En medio de esta zozobra frente al berlusconismo, el último libro de Antonio Tabucchi representa una reflexión acerca del tiempo a través de nueve cuentos, o pequeñas novelas con un mismo nexo, sobre el pasado comunista en la Europa del Este. Il tempo invecchia in fretta (El tiempo envejece deprisa), publicado casi a la vez en Italia y en Francia, es una parábola acerca del tiempo real y el propiamente histórico. El viejo bloque comunista es para Tabucchi un paréntesis de años en las vidas de millones de personas parasitadas por un sistema. La salida de ese paréntesis, la caída del Muro de Berlín, causa un choque violento entre ese tiempo histórico detenido y el íntimo. El desajuste que se produce en las vidas de las gentes es lo que fascina a Tabucchi: cómo los malos recuerdos pueden ser también insustituibles en la nostalgia de quienes sufrieron represiones a lo largo de años.

A Pietro Citati, el crítico literario más intransigente e influyente de Italia, le preguntaron no hace mucho por Tabucchi y respondió que se trataba de un escritor excelente, pero le reprochó cierta propensión a repetirse. Yo, modestamente, no encuentro repetición en Tabucchi más allá de esa experiencia del tiempo y de la muerte que está en Tristano muere (2004), una de sus grandes novelas, y que le ha acompañado durante los diez últimos años de su vida.

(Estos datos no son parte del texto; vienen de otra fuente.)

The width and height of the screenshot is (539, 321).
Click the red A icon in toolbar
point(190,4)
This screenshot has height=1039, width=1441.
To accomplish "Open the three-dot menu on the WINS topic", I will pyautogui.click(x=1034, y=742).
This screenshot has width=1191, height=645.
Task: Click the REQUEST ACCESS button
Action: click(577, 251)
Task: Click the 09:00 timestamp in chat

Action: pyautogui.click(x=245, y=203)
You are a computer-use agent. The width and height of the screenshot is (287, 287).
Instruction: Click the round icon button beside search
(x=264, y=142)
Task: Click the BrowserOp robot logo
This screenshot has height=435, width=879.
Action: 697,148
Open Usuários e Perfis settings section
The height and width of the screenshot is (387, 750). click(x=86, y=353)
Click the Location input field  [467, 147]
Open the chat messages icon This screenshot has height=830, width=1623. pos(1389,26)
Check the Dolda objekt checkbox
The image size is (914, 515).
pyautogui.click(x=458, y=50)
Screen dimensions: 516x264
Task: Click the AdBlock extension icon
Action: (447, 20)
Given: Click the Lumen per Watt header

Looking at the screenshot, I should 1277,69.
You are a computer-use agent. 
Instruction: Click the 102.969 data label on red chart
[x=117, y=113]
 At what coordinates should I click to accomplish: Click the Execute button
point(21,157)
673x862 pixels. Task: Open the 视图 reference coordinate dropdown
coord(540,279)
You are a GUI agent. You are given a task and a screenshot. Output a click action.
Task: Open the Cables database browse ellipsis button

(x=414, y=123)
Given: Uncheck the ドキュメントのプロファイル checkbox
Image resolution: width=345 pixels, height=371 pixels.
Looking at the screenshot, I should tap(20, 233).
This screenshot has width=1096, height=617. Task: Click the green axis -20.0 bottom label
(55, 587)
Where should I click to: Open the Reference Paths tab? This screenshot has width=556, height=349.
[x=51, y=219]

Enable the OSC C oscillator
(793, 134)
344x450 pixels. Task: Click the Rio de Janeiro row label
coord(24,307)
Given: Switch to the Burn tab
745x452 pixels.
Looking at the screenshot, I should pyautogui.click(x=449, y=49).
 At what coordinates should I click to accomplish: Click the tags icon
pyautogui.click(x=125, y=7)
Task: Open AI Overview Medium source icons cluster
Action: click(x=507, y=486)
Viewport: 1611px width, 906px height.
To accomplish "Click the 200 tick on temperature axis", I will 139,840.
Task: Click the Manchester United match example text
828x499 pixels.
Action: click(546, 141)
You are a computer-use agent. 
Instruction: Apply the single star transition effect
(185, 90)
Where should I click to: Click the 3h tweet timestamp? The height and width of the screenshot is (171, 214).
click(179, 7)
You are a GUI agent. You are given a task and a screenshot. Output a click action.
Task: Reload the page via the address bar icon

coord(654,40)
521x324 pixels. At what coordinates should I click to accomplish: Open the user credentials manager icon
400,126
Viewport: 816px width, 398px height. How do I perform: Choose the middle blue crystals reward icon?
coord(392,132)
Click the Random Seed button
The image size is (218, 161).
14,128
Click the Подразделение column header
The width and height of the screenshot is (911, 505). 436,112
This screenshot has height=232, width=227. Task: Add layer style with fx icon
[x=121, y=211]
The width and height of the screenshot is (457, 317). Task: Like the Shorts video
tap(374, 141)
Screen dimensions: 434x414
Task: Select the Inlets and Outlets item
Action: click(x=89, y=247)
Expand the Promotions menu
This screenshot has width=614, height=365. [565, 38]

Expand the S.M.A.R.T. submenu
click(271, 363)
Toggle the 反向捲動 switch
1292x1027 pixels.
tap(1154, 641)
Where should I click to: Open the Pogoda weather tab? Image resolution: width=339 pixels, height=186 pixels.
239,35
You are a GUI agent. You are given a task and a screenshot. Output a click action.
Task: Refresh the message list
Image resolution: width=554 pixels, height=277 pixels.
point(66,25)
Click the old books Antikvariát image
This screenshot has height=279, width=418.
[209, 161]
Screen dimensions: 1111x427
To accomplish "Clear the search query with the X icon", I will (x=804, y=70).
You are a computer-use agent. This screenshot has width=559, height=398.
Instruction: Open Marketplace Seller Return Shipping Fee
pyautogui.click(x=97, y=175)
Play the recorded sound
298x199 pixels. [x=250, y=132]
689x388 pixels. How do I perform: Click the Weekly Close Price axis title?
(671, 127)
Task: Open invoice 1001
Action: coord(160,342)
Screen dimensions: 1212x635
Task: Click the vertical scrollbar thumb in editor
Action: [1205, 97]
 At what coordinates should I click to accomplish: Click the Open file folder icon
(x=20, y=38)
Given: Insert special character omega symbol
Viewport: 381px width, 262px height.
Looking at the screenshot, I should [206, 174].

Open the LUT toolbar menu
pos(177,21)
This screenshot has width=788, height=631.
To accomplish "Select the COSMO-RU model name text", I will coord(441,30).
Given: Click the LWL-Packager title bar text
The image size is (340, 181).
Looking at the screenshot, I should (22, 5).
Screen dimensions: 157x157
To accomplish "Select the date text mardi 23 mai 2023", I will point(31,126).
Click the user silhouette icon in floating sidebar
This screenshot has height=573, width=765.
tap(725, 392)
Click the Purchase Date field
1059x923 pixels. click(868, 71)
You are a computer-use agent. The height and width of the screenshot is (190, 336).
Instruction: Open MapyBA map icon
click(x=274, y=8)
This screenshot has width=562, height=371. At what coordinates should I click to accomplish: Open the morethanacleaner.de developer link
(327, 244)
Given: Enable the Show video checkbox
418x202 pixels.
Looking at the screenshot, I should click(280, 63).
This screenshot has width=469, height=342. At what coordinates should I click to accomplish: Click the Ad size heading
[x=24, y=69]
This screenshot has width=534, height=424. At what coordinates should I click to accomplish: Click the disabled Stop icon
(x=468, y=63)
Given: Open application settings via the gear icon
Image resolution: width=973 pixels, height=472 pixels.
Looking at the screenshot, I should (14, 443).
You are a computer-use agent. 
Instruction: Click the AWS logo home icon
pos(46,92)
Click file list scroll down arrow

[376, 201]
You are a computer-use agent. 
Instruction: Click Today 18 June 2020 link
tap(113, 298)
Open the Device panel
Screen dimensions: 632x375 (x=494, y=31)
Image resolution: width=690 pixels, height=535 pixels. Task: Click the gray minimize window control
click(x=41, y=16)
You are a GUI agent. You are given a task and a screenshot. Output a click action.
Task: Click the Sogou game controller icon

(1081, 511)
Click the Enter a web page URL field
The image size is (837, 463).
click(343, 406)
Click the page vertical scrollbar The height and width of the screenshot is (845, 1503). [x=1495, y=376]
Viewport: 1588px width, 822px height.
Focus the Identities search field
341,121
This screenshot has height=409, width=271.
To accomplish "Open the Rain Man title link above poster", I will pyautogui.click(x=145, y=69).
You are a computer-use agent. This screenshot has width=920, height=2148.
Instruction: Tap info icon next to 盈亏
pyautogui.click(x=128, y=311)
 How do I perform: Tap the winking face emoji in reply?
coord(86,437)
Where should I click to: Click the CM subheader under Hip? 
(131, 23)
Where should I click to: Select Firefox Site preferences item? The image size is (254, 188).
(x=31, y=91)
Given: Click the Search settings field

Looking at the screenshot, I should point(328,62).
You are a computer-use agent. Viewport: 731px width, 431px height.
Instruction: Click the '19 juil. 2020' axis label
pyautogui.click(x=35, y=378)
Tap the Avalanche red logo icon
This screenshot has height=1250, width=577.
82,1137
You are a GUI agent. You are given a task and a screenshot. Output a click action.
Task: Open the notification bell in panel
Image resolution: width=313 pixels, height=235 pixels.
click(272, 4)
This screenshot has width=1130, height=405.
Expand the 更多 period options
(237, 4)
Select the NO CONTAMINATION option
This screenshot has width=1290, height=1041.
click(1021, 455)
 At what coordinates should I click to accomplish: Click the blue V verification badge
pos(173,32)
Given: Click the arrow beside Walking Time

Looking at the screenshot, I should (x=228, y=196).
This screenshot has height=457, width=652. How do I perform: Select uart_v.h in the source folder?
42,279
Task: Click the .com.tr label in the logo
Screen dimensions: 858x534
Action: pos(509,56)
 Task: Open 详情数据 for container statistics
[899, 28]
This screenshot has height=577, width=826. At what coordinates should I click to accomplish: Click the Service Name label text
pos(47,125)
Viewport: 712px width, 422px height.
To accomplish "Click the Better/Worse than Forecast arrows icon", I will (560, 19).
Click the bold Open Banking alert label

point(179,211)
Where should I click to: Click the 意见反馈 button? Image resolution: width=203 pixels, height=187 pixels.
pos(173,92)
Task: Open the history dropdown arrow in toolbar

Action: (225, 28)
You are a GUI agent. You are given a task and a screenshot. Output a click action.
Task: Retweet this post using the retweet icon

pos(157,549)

Ahora, después de la época salazarista en Sostiene Pereira y la fascista en la obra anteriormente citada, las páginas de Il tempo invecchia in fretta conducen un puñado de vidas por el túnel de la historia en una nueva confrontación del pasado y el presente.

Tabucchi ha dicho que narrar es hacer que el mundo sea más liviano, «como un soplo de aire». Incluso para los intelectuales que quieren saber algo más de las evidencias o la verdad oficial que las autoridades están dispuestas a admitir.